Deutschlandtreffen der Freien Deutschen Jugend (FDJ) in
Berlin und ebenfalls im Juni wurde im Berliner
Kulturhaus des VEB Kabelwerk Oberspree die „Gesellschaft
zur Verbreitung wissenschaftlicher Kenntnisse“
gegründet. Diese antireligiöse Vereinigung bestand bis
1990 und hatte die Aufklärung der DDR-Bevölkerung zum
Ziel in technischen und gesellschaftswissenschaftlichen
Bereichen. Sie hatte später (ab 1966) den Namenszusatz
URANIA. Seit 1991 waren aus dieser Gesellschaft lokale
Vereinigungen in den neuen Bundesländern entstanden,
woraus der „Bundesverband Neue Urania“ hervorging.
Im August begann eine spektakuläre Verhaftungsaktion. Im
Rahmen dieser Aktion „Pfeil“ wurden binnen kurzer Zeit
Hunderte angebliche Agenten, Spione und Regimegegner
festgenommen. Die DDR räumte politisch auf.
Seitens der Bundesrepublik wurde die von der DDR als
Erwiderung auf die von der Sowjetunion abgegebene
Souveränitätserklärung gleichfalls erklärte Souveränität
für nichtig erklärt. Die BRD betonte ihren
Alleinvertretungsanspruch für alle Deutschen. Dieser
wurde von der 15-Mächte-Konferenz anerkannt,
gleichzeitig war die BRD in die NATO eingeladen worden.
Die Folge des derart betonten
Alleinvertretungsanspruches waren erneute Spannungen
zwischen den zwei deutschen Staaten. Erst recht, da das
Internationale Olympische Komitee (IOC) den
DDR-Aufnahmeantrag schon ablehnt hatte.
Die DDR tat alles, um ihre Eigenständigkeit unter Beweis
zu stellen. Sie beschloss 1954 ihre eigene
Fluggesellschaft zu gründen, die „Deutsche Lufthansa der
DDR“, was dann auch ein Jahr später offiziell in die Tat
umgesetzt wurde. Sie bestand bis 1963, wurde aber schon
1958 von der „Interflug“ weitestgehend abgelöst,
ebenfalls eine DDR-Fluggesellschaft. Eine Verbindung mit
der „Deutschen Lufthansa AG“ bestand übrigens nicht.

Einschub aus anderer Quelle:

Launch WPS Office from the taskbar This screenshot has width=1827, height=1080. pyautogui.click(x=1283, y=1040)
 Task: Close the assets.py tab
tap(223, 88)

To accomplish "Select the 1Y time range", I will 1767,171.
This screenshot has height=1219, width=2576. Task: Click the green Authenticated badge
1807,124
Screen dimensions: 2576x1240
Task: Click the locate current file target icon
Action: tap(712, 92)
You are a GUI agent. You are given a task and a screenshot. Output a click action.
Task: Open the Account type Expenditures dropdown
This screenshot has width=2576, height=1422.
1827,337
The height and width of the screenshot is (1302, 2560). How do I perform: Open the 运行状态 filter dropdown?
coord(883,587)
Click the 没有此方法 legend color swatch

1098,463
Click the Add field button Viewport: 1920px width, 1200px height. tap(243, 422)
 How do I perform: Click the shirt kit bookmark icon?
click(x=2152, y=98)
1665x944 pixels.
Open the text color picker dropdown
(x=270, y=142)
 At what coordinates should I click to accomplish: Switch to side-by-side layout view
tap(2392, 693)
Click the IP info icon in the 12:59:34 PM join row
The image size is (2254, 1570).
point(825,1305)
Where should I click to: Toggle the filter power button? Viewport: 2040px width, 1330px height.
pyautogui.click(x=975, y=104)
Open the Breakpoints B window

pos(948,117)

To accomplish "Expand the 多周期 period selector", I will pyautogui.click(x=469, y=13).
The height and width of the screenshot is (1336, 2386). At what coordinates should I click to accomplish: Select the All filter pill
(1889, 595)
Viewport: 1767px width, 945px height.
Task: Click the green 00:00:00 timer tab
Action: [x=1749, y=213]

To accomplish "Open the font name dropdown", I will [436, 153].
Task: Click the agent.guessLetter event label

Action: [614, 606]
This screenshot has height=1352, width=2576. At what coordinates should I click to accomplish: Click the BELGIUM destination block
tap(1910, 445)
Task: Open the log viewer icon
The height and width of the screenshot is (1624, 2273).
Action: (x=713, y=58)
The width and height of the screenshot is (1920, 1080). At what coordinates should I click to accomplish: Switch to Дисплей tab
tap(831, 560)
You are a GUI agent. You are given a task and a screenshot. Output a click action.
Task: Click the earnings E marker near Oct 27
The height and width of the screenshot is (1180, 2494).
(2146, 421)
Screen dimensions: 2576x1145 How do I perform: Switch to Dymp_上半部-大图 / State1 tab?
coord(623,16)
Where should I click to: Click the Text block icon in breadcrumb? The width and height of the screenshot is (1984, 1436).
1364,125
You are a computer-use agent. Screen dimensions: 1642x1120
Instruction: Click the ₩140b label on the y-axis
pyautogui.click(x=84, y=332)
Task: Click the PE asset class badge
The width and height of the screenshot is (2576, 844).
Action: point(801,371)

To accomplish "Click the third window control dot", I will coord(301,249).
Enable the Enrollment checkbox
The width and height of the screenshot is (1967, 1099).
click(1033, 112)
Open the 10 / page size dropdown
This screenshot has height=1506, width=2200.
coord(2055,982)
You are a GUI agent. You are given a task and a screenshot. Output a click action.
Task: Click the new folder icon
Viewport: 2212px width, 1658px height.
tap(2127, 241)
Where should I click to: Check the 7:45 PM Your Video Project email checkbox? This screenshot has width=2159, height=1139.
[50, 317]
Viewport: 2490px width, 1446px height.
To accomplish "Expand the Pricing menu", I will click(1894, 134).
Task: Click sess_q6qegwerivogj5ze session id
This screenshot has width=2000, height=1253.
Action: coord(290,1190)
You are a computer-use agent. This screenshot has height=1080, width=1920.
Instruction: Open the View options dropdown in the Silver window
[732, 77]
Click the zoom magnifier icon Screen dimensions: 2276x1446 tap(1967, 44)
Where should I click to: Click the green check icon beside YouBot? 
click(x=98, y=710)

Zum Ende des Jahres fanden dann noch im Oktober
Schauwahlen zur Volkskammer statt, die natürlich 99,46
Prozent für die Einheitsliste ergaben. Und im November
wurde dann auch der „Zentrale Ausschuss für Jugendweihe“
gegründet. Die Jugendlichen sollten offiziell in den
Kreis der Erwachsenen aufgenommen werden, aber nicht mit
einer kirchlichen Zeremonie. Die Jugendweihe mit 14
Jahren stellte die sozialistische Alternative dar. Wer
dennoch an kirchlichen Ritualen festhielt, was durchaus
möglich gewesen war, musste aber mit eventuellen
Repressalien rechnen.
Das Jahr 1954 endete für die Volkspolizei mit einem
modischen Highlight. Deren Uniformen, die bis dahin
dunkelblau gewesen waren, wurden durch optimistisches
Grün ersetzt. Mit dieser Wohlfühlfarbe konnte der
„Freund und Helfer“ beruhigt ins neue Jahr gehen und
sich selbstbewusst den „Grünen-Witzen“ stellen.